(Item-finding records)
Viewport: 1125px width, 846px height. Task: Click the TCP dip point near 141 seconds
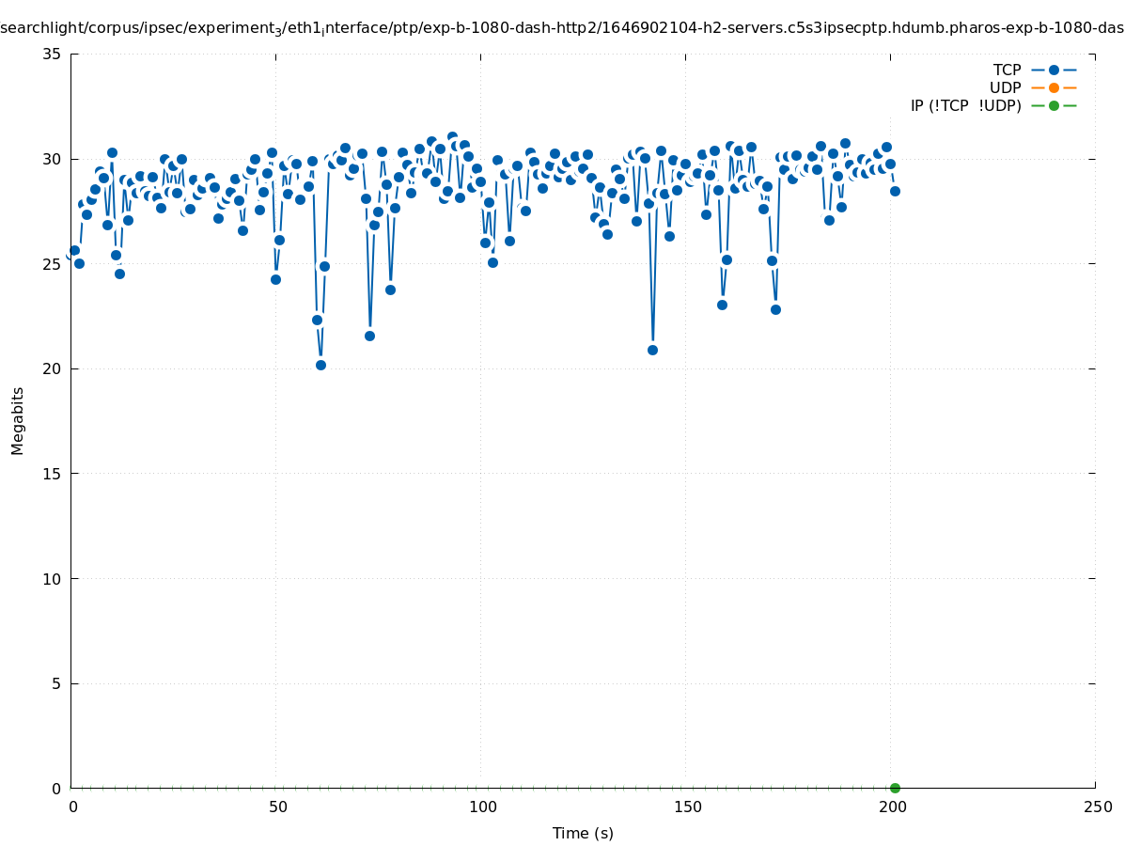pyautogui.click(x=652, y=350)
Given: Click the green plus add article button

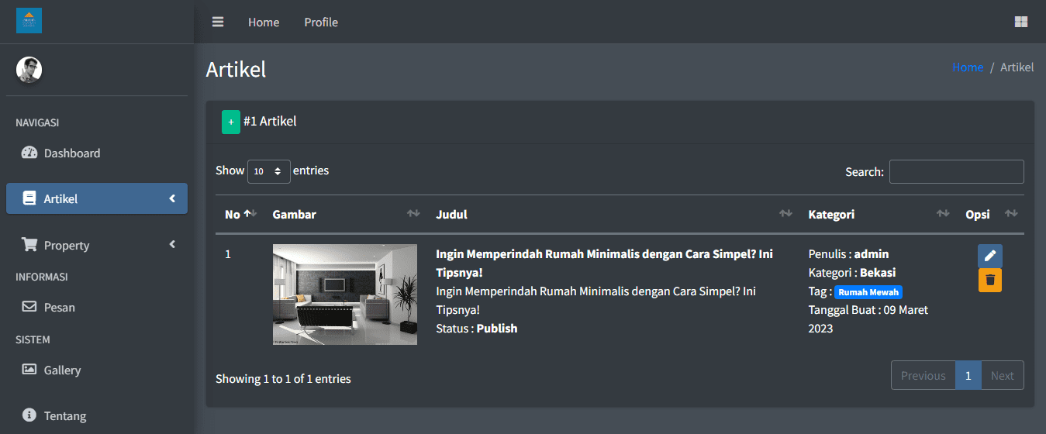Looking at the screenshot, I should click(x=230, y=122).
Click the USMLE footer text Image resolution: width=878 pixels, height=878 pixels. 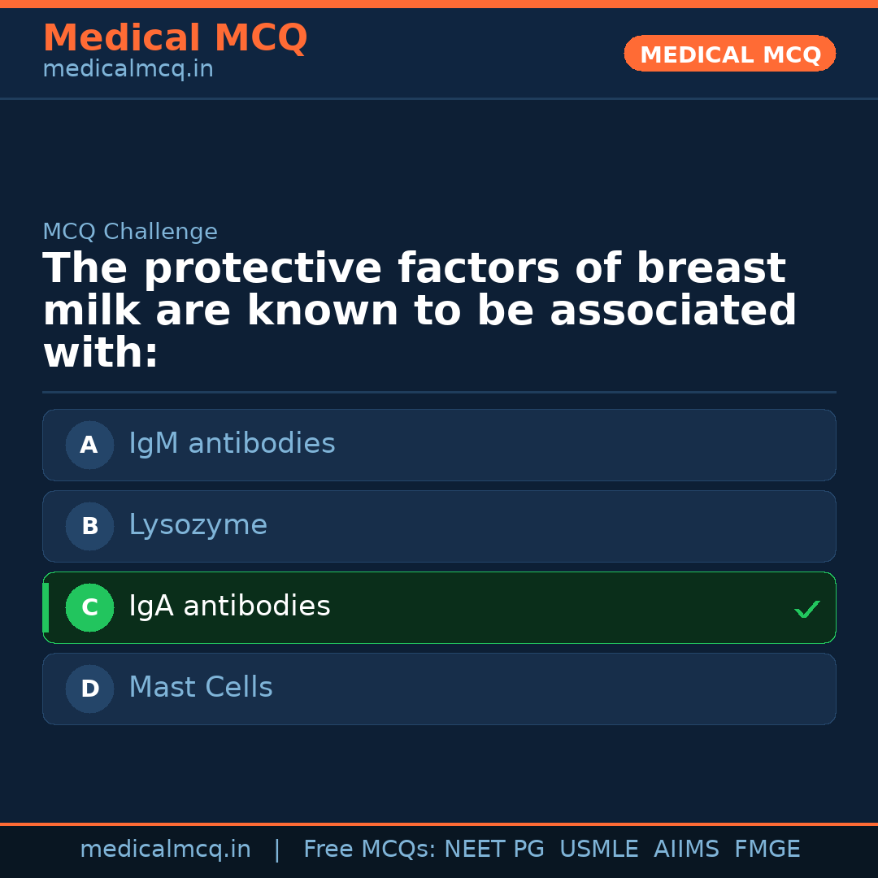598,850
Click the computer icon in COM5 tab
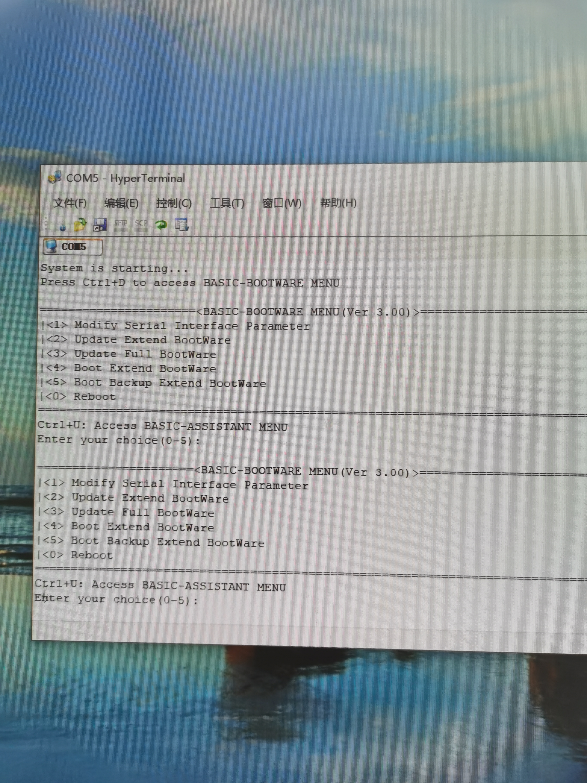Image resolution: width=587 pixels, height=783 pixels. tap(52, 247)
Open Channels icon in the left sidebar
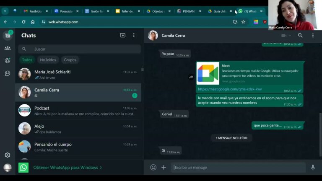 pyautogui.click(x=8, y=73)
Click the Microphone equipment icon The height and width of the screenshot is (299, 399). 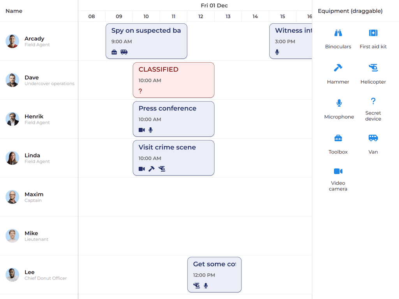point(339,103)
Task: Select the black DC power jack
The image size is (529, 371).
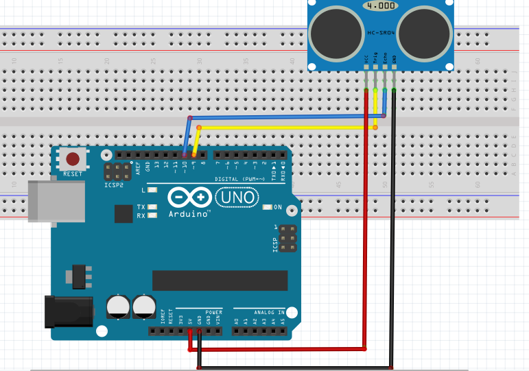Action: [x=67, y=311]
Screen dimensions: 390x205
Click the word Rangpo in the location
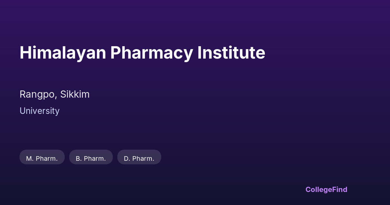38,94
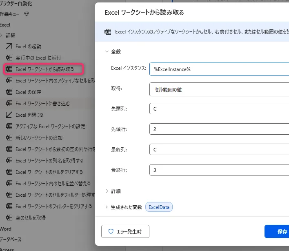Click the Excel を閉じる arrow icon
Image resolution: width=289 pixels, height=251 pixels.
8,115
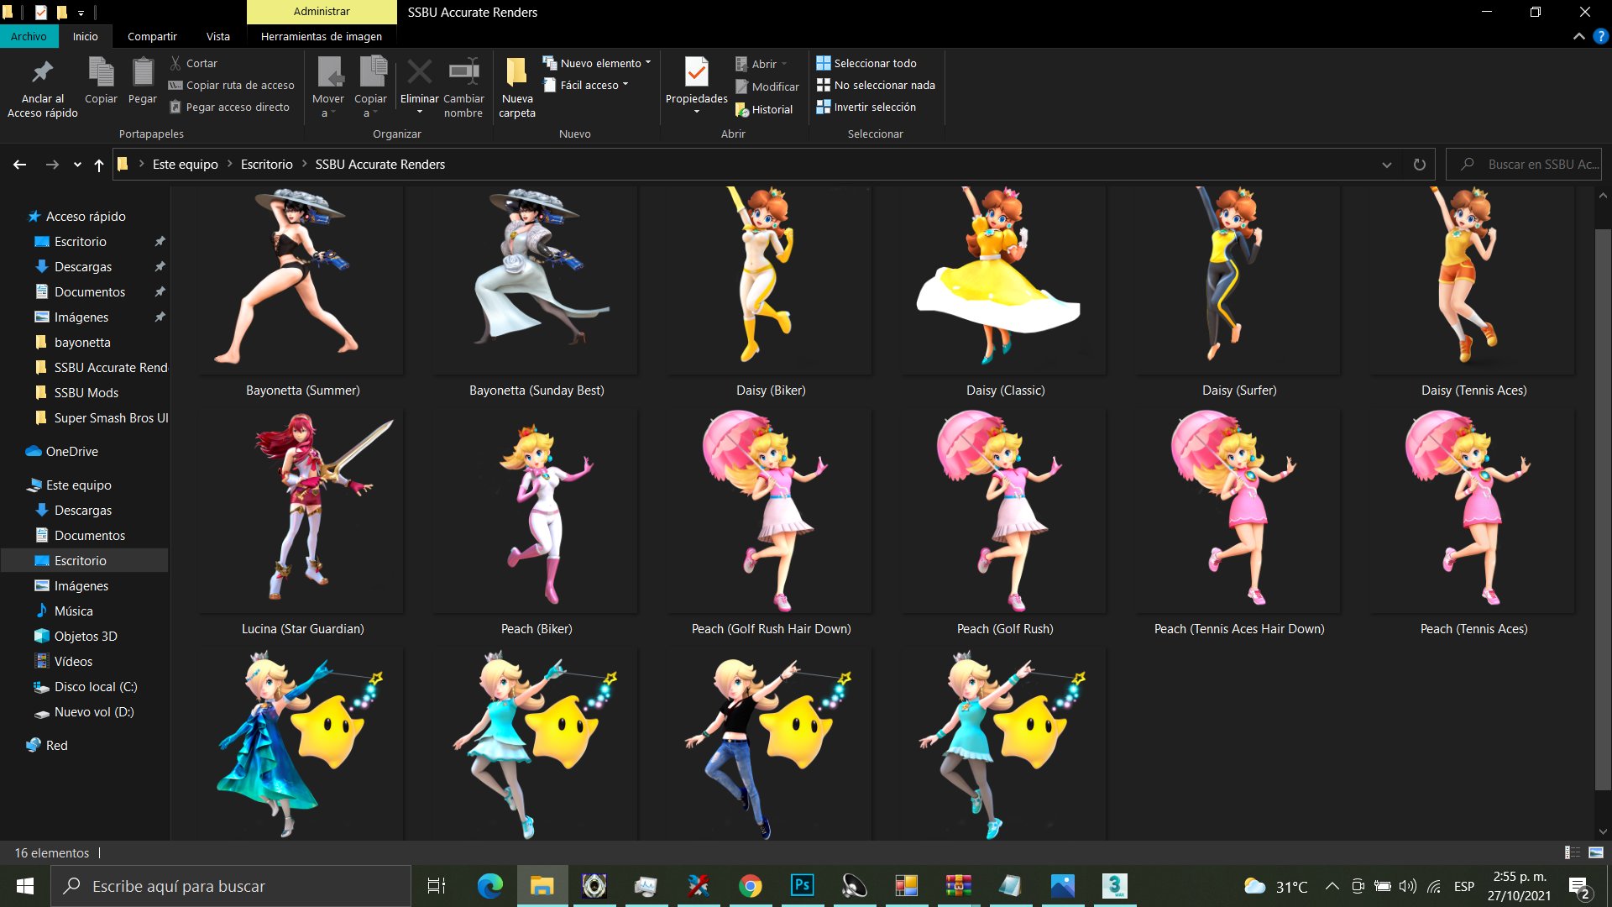Click the Anclar al Acceso rápido icon
This screenshot has height=907, width=1612.
[x=41, y=71]
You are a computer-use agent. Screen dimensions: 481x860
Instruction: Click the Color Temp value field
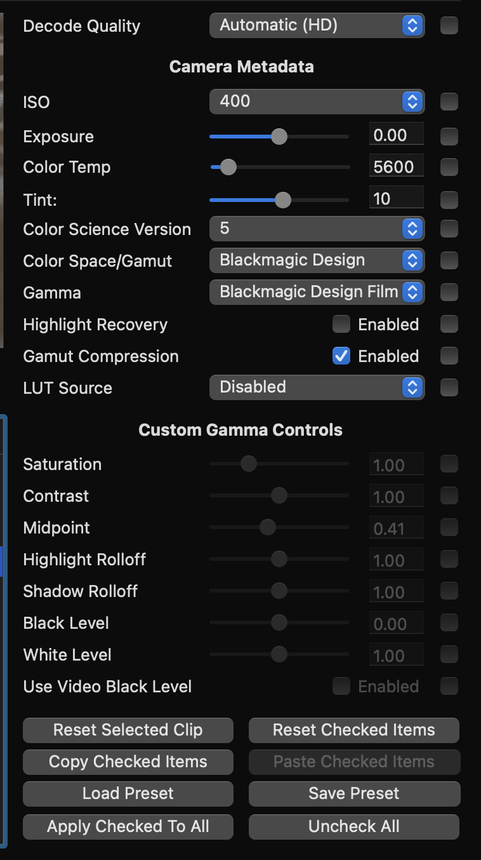[396, 167]
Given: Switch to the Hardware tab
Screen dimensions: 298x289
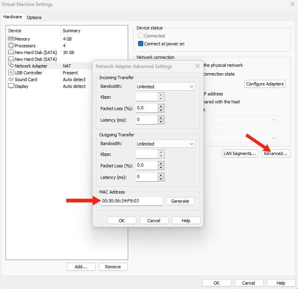Looking at the screenshot, I should click(x=13, y=17).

* **THE REQUEST**:
Rename "Screen dimensions" to "Display size" in the part that opens with the line containing "You are a computer-use" and runs through the end of the lines. Leave the pictures out of your answer.

* **WRITTEN REPLY**:
You are a computer-use agent. Display size: 481x860
Instruction: Click the Color Temp value field
[396, 167]
Given: Switch to the Hardware tab
Display size: 298x289
Looking at the screenshot, I should click(x=13, y=17).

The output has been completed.